Now, should you notice a pattern in your opponent's gameplay then you can adjust your strategy. If, for example, your opponent does not seem to ever nair out of the uthrow, then you can simply always go for the utilt. Conversely, if your opponent seems to always nair out of the uthrow, then you simply always shield.
Conclusion
When applying the probabilistic model, a player needs to avoid being what is called "results oriented." It's pretty much exactly what it sounds like. If the option you are choosing to take pays off in the long run, then you should not become upset with yourself if it does not pay off a particular time. That's not how probability, and particularly reading players, works. And, in the same vein, you can't assume that just because something worked once that it was the right thing to do. In other words, the logic "it worked didn't it" and "that didn't work" should not influence decision making within this model.

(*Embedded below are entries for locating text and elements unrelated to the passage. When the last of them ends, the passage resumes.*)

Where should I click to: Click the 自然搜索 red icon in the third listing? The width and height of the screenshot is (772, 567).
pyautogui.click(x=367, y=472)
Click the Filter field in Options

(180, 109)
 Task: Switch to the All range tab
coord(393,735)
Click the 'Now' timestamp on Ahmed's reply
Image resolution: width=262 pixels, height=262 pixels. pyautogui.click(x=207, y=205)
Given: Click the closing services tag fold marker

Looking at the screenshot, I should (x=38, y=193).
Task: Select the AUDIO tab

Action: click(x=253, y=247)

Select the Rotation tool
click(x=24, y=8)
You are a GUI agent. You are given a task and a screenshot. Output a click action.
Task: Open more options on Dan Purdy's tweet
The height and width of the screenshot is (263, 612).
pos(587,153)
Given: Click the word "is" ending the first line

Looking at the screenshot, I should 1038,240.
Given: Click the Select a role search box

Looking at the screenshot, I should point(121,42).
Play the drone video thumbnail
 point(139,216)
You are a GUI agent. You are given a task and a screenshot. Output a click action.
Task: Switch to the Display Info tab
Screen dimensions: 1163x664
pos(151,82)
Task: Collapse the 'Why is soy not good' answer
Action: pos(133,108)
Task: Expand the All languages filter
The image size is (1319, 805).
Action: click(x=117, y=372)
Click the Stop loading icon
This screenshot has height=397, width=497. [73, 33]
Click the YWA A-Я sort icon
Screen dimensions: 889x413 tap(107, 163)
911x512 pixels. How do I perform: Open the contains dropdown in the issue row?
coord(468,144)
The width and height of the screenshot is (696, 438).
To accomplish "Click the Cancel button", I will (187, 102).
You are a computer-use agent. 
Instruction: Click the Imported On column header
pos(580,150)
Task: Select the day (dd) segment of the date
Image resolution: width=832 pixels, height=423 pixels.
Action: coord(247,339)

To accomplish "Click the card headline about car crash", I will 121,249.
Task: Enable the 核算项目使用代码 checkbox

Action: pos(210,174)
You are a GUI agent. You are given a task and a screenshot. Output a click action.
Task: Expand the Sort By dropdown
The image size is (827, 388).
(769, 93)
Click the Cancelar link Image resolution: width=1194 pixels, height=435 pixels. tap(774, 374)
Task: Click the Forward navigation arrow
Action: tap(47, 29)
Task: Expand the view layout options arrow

I hope people find this guide helpful. It should hopefully shed some light on what is the best way to make use of your ability to read your opponent and recognize patterns. Rather than simply taking the course of action that will solve what your opponent will most likely do (which, as mentioned before, is a hopelessly terrible methodology for reacting to your opponent), it should allow for players to maximize their rate of success.